Marco Albertin and Tony Hopson, both natives of Italy, long for the days eating dinner at their nonnas’ houses.
“It was the happiest times of our lives seeing our grandfathers with a glass of wine in their hands,” Hopson said. “For most Italians, we wish that on everybody.”
So, they’ve decided to bring Italy to Tennyson Street.
This week, the business partners are opening Voghera Ristorante & Apericena, an Italian small plates restaurant, at 3963 Tennyson St. The unit was previously home to The Way Back, which closed last year due to the pandemic.
“If we could share some of the happy times we had with that Italian lifestyle in Milan or Livorno, where my nonna is from, if we could pass that on to our neighbors here, that’s it.”
Albertin named the restaurant after his hometown of Voghera, just 40 miles outside of Milan. He moved to Denver in 2014 after briefly living in Orlando and working for Disney. Locally, he worked at a variety of fine dining Italian restaurants, including Firenze a Tavola and Il Fornaio in the Denver Tech Center, where he met most of his current staff.
“The traditional Italian immigrant tale is when you come here, you either work for the mob or the restaurant,” Albertin said.
Hopson was born in Pisa but grew up in Denver. The business partners met while Albertin was serving at Firenze a Tavola, which is Parisi’s upscale Italian concept located in the basement of the Berkeley restaurant. Hopson was a regular, and the two quickly became friends.
When the pandemic hit, Albertin decided he was ready to start working for himself. He asked Hopson if he knew anyone who’d be interested in investing in a restaurant, and Hopson decided to jump on board himself.

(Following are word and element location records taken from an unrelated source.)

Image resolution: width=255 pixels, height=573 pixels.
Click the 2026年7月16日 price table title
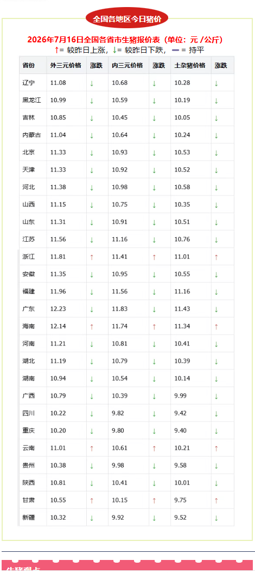click(125, 40)
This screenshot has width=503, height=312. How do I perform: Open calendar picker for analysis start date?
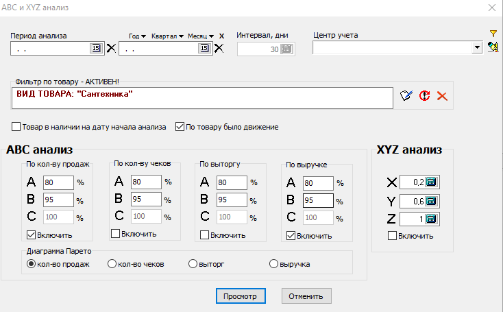[x=95, y=48]
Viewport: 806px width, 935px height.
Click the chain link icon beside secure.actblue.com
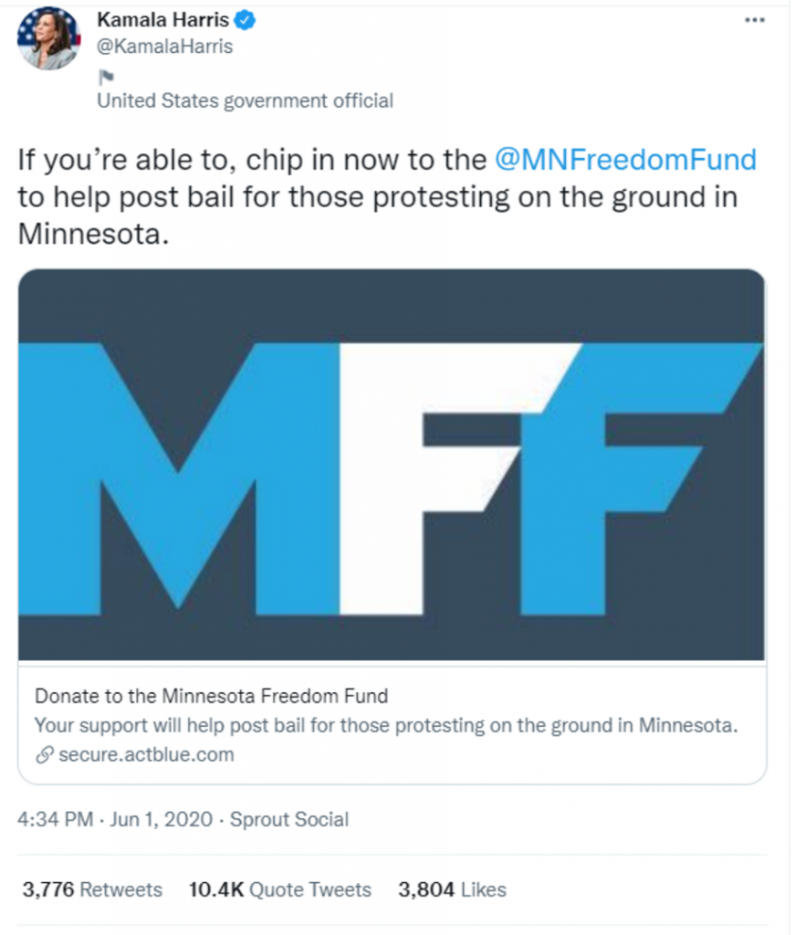click(43, 755)
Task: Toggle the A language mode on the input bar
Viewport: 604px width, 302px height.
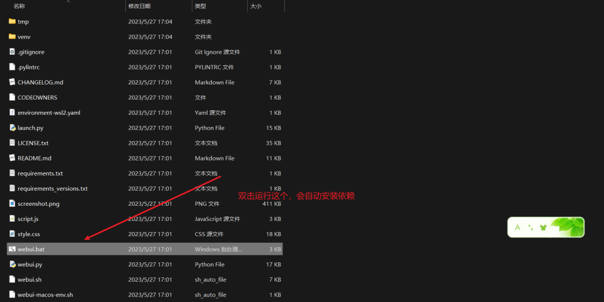Action: tap(517, 227)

Hopson works full-time as a senior manager at Cisco, so “Marco will run the business, and I’ll drive profits,” he said. The duo has also brought on their wives Nicole and Diane to help.
Albertin landed on the idea to open an “apericena,” which in Italian is a cross between happy hour and dinner. It was popularized in Milan, and is an informal dining experience with small plates, wines and cocktails.
He plans to open the restaurant Monday through Saturday, starting with an “aperitivo” or happy hour from 3-5 p.m. and followed by an “apericena” from 5-9:30 p.m. The bar will stay open until 11 p.m. or midnight.
Voghera will serve Italian cocktails, such as Aperol spritz and negronis, and wines from 20 different regions of Italy “that you can’t typically find in a liquor store,” Albertin said.
The restaurant will have a rotating menu, with dishes such as squash and gorgonzola bruschetta in the fall, risottos and soups in the winter, and seafood and charcuterie in the summer. Homemade pastas, as well as dessert made by a French-trained pastry chef, will be available year-round.
Next year, Albertin said they plan to launch a “Giro D’Italia” dinner program. It will highlight food and drinks specific to a different region of Italy each month, “sort of like Stanley Tucci does on his new show,” Albertin said.
The co-owners designed the space to have an informal area with a bar up front, a semi-formal area with more tables in the middle, and a formal area in the back with white table cloths, velvet booths and intimate lighting. They’ve also added decorative details from home, including Hopson’s grandmother’s plates from the 18th century.
“When you are here, you are coming to my living room, not my restaurant,” Albertin said. “Put down your phone, enjoy a glass of wine and plate you’ve never heard of, and be a good neighbor.”
Albertin and Hopson, who said they have self-funded the project, signed a seven-year lease for the 2,869-square-foot restaurant in July, adding that rent on Tennyson Street is greater than $30 per square foot. Chris Lindgren of Transworld Commercial Real Estate represented them in the deal.
The co-owners both knew they wanted to find a space on Tennyson Street. Hopson lives on the street, and Albertin fell in love with it after working at Firenze.
“Tennyson Street needs a bit of diversity and some fine-dining in addition to the multiple pizza and burger spots here,” Hopson said. “I think people are craving a restaurant where people recognize them and know their names.”
“I don’t think my concept would be the same if it wasn’t on Tennyson,” Albertin added. “Voghera needs Tennyson, and Tennyson needs Voghera. We want to continue the tradition that this street is known for, which is small businesses with owners or operators that you can find there every day.”